The Chinese government has long supported growth in heavy industry with subsidies and other incentives. But now, as the economy looks to balance towards a more diverse mix of industry and services, the government is doing more to aid the transition. Recently, a fund to spur growth in service-oriented businesses was established, and although a majority of the money came from foreign investors,
this is still a step in the right direction.
When Professor Murphree came and spoke, we heard about rising labor costs and the slowing pace of Chinese manufacturing. As the economy grows, workers are paid more and more, resulting in fewer opportunities for the labor arbitrage that helped China’s economy grow so quickly over the past three decades, growth that has recently contributed to global overcapacity in several heavy industries. The government, however, has begun to make greater use of one course of action that had not been used as frequently over the years: bankruptcy. In the past, government funds were used to support failing manufacturing businesses because the political costs of unemployment and layoffs were higher than the financial cost of supporting the companies. Now, however, an increase in bankruptcy cases shows that this model is losing popularity. In 2016, Chinese courts accepted 54% more bankruptcy cases than in 2015, with most resulting in liquidation, likely due to more companies taking on higher loads of debt. This rapid uptick in borrowing and bankruptcy is a pronounced change from past policy, a change that will likely grow in significance over the next few years. Many of the liquidated companies are so-called “zombie firms,” unprofitable manufacturers that have been kept operational by government money. The fact that these firms are losing support may indicate a broader policy shift.
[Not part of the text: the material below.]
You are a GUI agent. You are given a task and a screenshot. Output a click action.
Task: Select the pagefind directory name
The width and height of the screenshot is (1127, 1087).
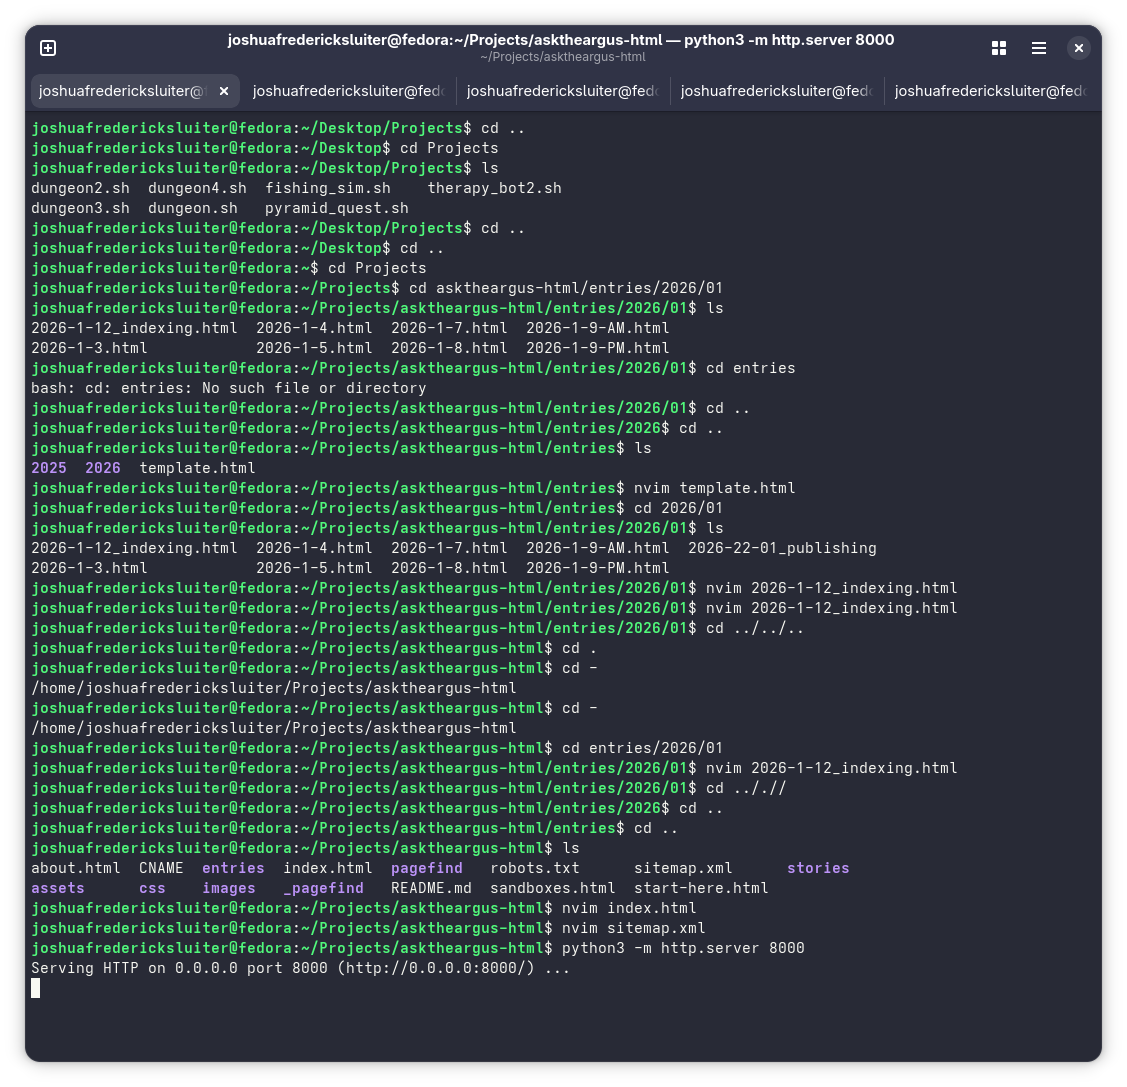(x=426, y=868)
Between increased foreign funding for service industries and bankruptcies reducing the workforce and production capacity of heavy industry, it seems that the government is beginning to pivot its goals for economic growth and look to new sectors to shoulder the burden. Only time will tell if reducing manufacturing employment through bankruptcy will be balanced by growth in other industries, or if this new policy will bring political opposition and unrest.